The Court of Appeal has held in Rochford v WNS Global Services (UK) Ltd and ors that it is misconduct for an employee to refuse to work even if they have been demoted for a reason related to their disability. Dismissing the employee in these circumstances is therefore fair.

Basic facts

Mr Rochford had worked for WNS since July 2011 as a senior vice president with a salary of £90,000 per year, plus car allowance and bonus. After being off work for nearly a year following back surgery in February 2012, he was told that on his return to work, he would only have responsibility for one business sector, as opposed to several although he would continue to be paid his full salary.

Although he formally returned to work in January 2013, he refused to do any work. Instead, he lodged a grievance arguing that the company’s refusal to allow him to return to his full role constituted disability discrimination. However, because he did not do any work at all on his return, the company initiated disciplinary proceedings and dismissed him for misconduct. Mr Rochford brought claims of unfair dismissal and disability discrimination.

Decision of lower courts

The tribunal held that the company had treated Mr Rochford less favourably for a reason arising from his disability when it demoted him and the treatment could not be justified.

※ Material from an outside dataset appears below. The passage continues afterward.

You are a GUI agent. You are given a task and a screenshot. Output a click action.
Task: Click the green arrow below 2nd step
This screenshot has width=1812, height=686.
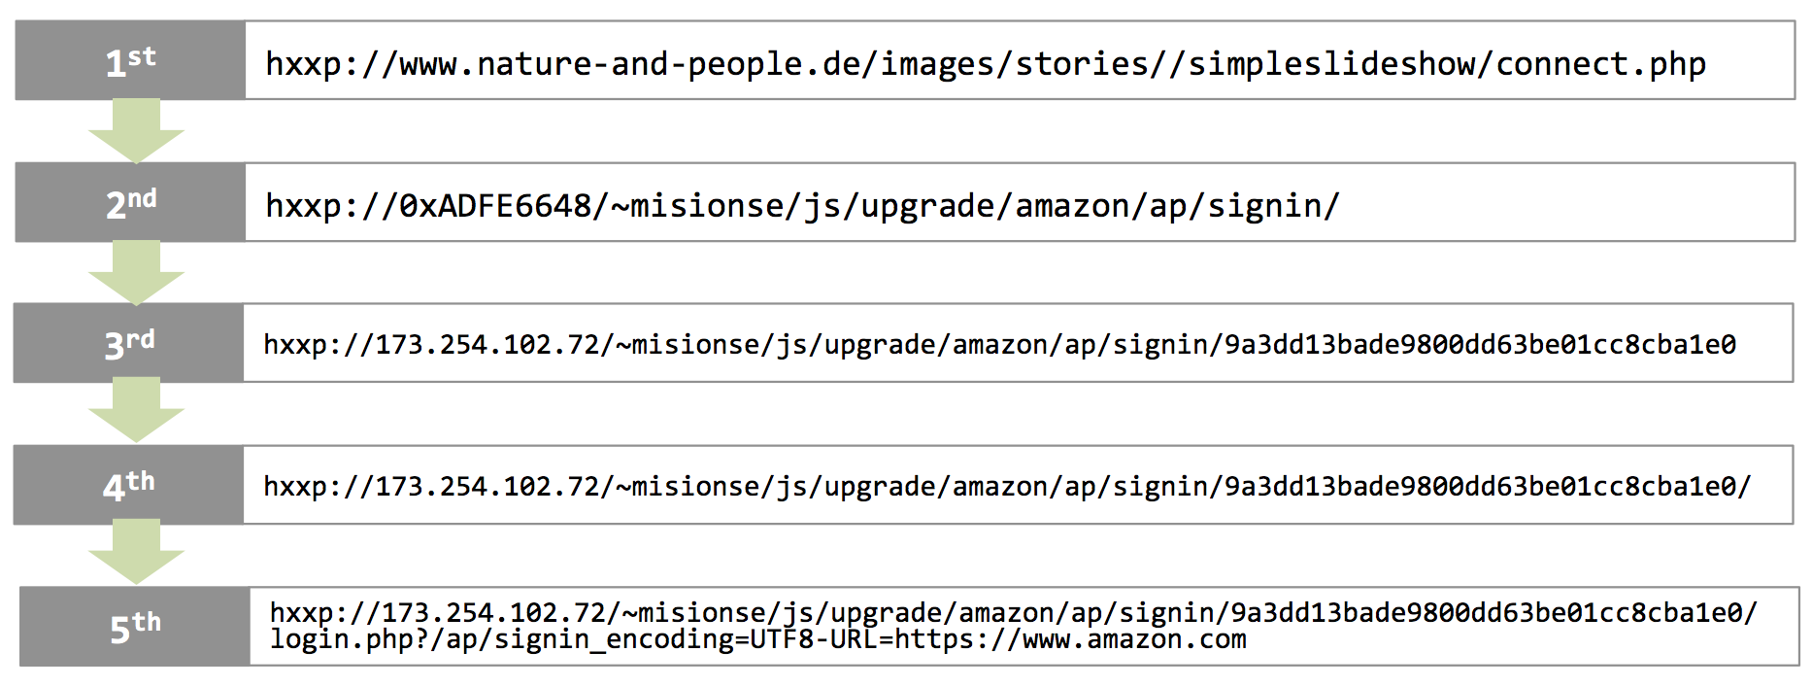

As for the claim for unfair dismissal, the tribunal held that it was procedurally defective and therefore unfair. However, as Mr Rochford’s refusal to do any work at all constituted gross misconduct justifying dismissal (had a fair procedure been adopted), he could expect his compensation to be reduced accordingly.

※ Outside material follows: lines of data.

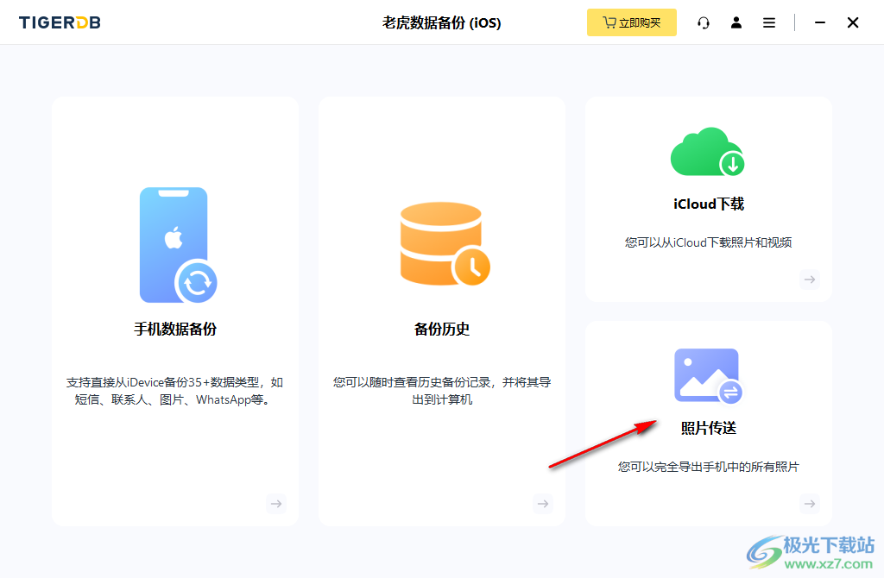Click the user account icon
884x578 pixels.
coord(736,22)
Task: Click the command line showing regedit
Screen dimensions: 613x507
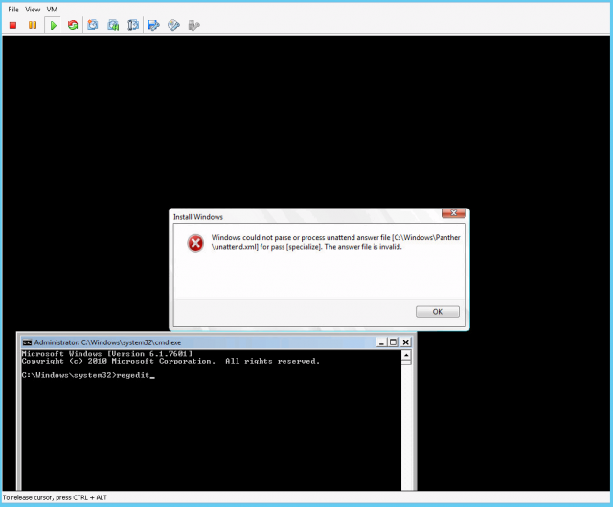Action: click(x=88, y=376)
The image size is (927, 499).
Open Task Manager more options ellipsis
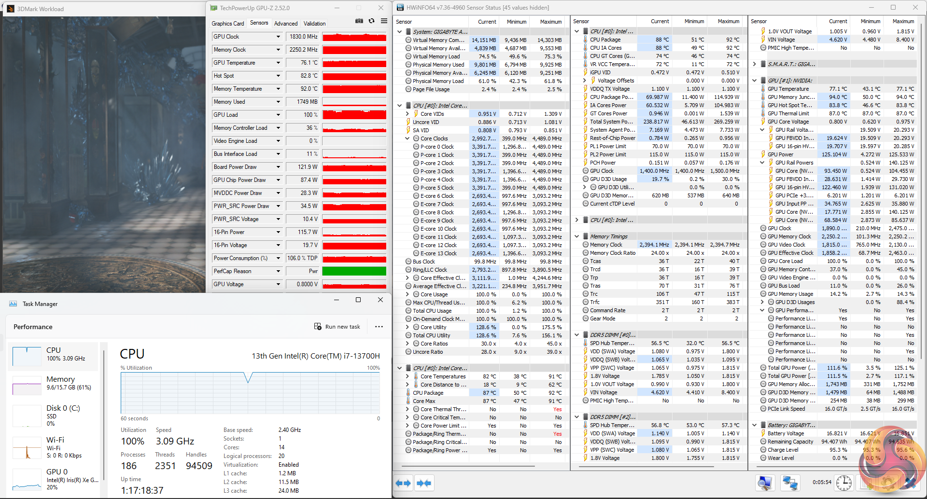[379, 327]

Mr Rochford appealed against the finding that he had been guilty of gross misconduct but the EAT dismissed his appeal.

Decision of Court of Appeal

The Court of Appeal also dismissed his appeal on the basis that the work he was asked to do was within the scope of his contractual duties and he was fit to do it. It was thus, on the face of it, a breach of contract – in other words misconduct – for him to refuse to do that work.

In any event, he had other options in the sense that he could have resigned and claimed constructive dismissal or stayed at work and done what was being asked of him but doing so under protest. If he still felt that his continuing demotion and/or uncertainty as to its duration was unlawfully discriminatory, there was nothing to stop him from bringing tribunal proceedings on that basis.

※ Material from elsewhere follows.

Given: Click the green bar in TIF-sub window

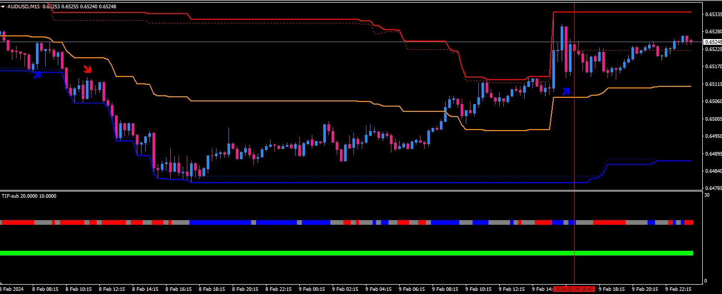Looking at the screenshot, I should click(346, 253).
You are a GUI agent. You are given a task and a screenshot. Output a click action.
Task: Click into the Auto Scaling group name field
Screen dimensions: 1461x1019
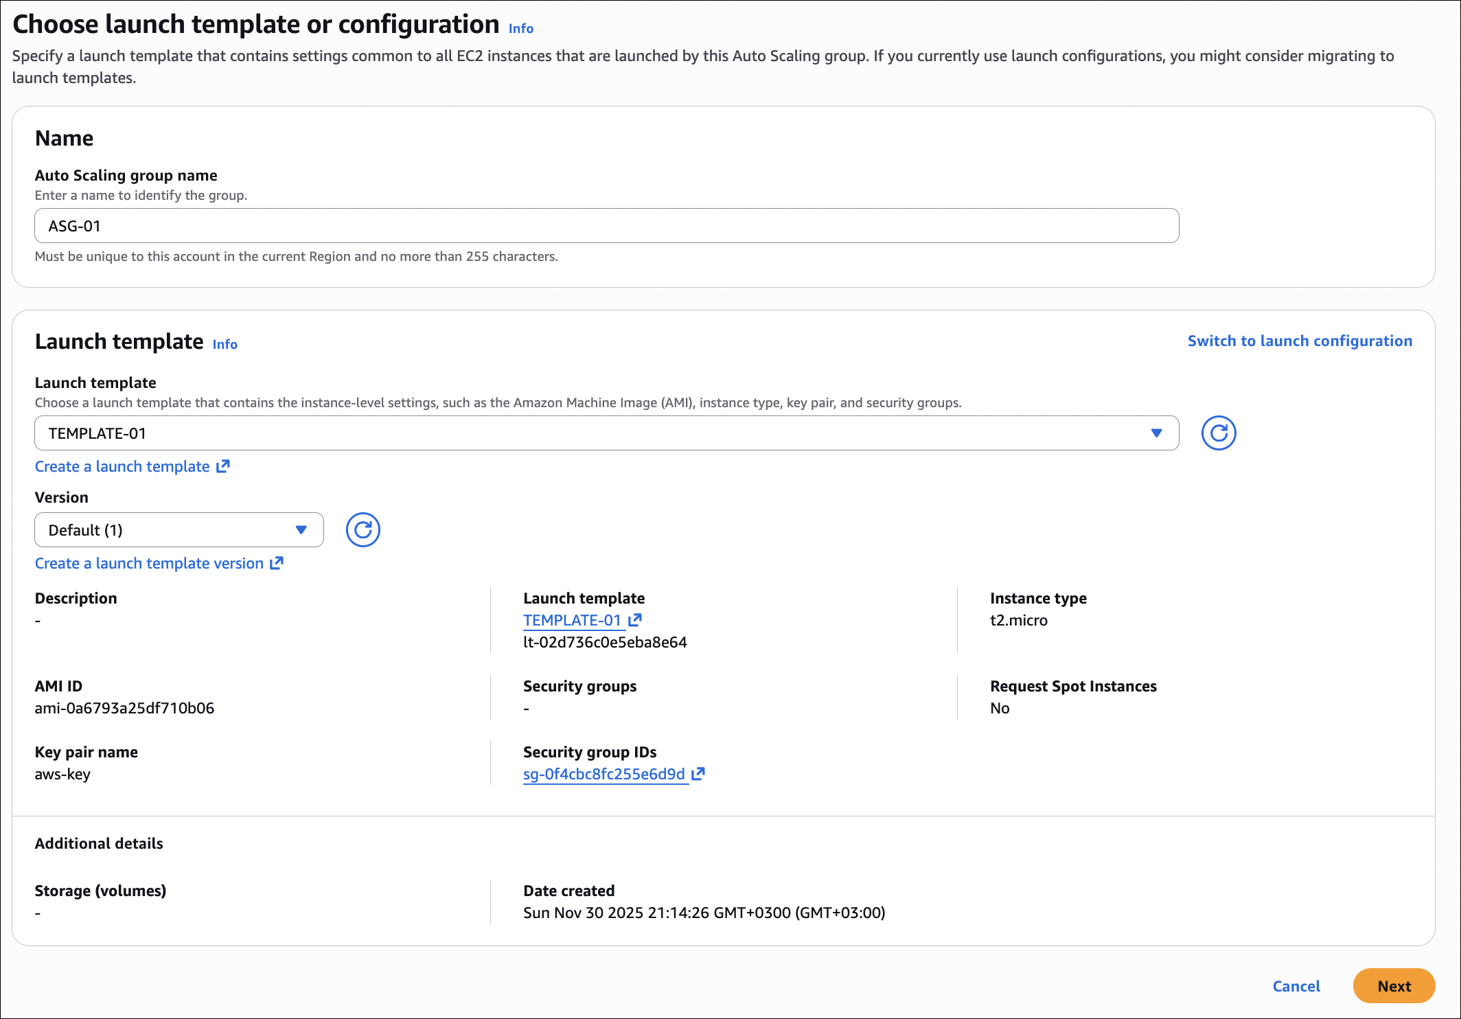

The Court concluded that “it is not the law that an employee who is the victim of a wrong can in all circumstances simply refuse to do any further work unless and until that wrong is remedied. He [sic] may in some circumstances have to seek his remedy in the courts”.


The Court of Appeal’s decision in this case shows that where the worker considers that they are being discriminated against for a disability-related reason by not being allowed to carry out their full duties, the proper response is to work under protest rather than refuse to work at all.